Khalli Balak Min ZouZou (خلي بالك من زوزو) is a 1972 Egyptian movie directed by Hassan El-Imam starring Soad Hosny, Hussein Fahmy and Taheyya Kariokka. As with many Egyptians movies of the era, it combines drama, comedy, and music. With its musical numbers and dance sequences, it has become one of Hosny's best loved films and a household favourite in Egypt. However, through these dance sequences, it holds a mirror up to Egyptian society in the 1970s. The movie focuses on the tensions within Egyptian society between tradition and modernism, as well as social pressure towards liberalism.
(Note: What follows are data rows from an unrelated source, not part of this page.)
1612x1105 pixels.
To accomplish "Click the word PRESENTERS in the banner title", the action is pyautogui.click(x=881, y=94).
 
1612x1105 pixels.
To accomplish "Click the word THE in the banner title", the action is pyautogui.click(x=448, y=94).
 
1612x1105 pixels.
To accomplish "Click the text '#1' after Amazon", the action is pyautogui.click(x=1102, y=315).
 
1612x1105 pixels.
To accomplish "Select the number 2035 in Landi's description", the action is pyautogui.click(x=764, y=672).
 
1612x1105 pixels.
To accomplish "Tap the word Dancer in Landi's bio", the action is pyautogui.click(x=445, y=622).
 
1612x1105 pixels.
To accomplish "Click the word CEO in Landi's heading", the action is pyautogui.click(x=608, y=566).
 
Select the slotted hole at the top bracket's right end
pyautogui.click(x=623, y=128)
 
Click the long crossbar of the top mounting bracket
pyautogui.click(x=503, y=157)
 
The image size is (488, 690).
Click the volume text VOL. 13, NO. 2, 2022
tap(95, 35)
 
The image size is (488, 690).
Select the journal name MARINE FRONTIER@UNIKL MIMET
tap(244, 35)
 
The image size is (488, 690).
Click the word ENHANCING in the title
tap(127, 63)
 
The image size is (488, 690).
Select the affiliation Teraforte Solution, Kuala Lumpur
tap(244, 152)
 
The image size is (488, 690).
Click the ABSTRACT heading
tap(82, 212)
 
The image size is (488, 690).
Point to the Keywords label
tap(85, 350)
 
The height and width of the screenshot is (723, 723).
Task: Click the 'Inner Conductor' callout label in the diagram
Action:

Watch Out for ZouZou was listed in the top 100 Egyptian films list.

== Plot ==
ZouZou is a college student that comes from a family of entertainers. Her mother was a retired belly dancer and runs a troupe of performers that entertain at weddings. Her home was on Cairo's famous Muhammad Ali St., known for housing entertainers and musicians. Zouzou performs every night with her family at weddings and private parties as a dancer and singer. This is kept as a secret from all her friends because she worries about how she will be perceived by her peers. Being a professional belly dancer in Egypt during this period was understood to be a low profession, one loosely associated with prostitution, or a lack of morality. Zouzou falls in love with one of her professors who breaks his engagement in order to be with her. The cousin of the professor tries to break off what he has with Zouzou and eventually finds out that she is an entertainer. The cousin frames Zouzou in public, arranging an event that forces her to expose her work as a dancer. Her professor was shocked and ashamed at first, but in the end, all is resolved as Zouzou decides to return to her studies and embrace a bright future free of the need to work as a Muhammad Ali St. dancer.

== Cast ==
- Soad Hosny as Zouzou Almazia
- Taheyya Kariokka as Naima Almazia
- Hussein Fahmy as professor Said Kamel
- Samir Ghanem
- Mohie Ismail
- Nabila El Sayed
- Abbas Fares
- Shahinaz Taha
- Shafik Galal
- Wahid Seif
- Zouzou Shakib
- Ali Gohar
- Mostafa Metwali
- Mona Qattan
- Azza Sherif

== Music ==
Khalli Balak Min ZouZou has many songs that are still sung by Egyptians till now. The songs were the most influential and memorable on Egyptians and many more. Two main music composers were Kamal El-Taweel and Salah Jahin. Kamal El-Taweel was friends with Abdel Halim Hafez, also another great music composer and singer. Kamal El-Taweel created the most memorable song Ya Wad Ya Te’eel (O Teaser Boy) which was sung by Soad Hosny.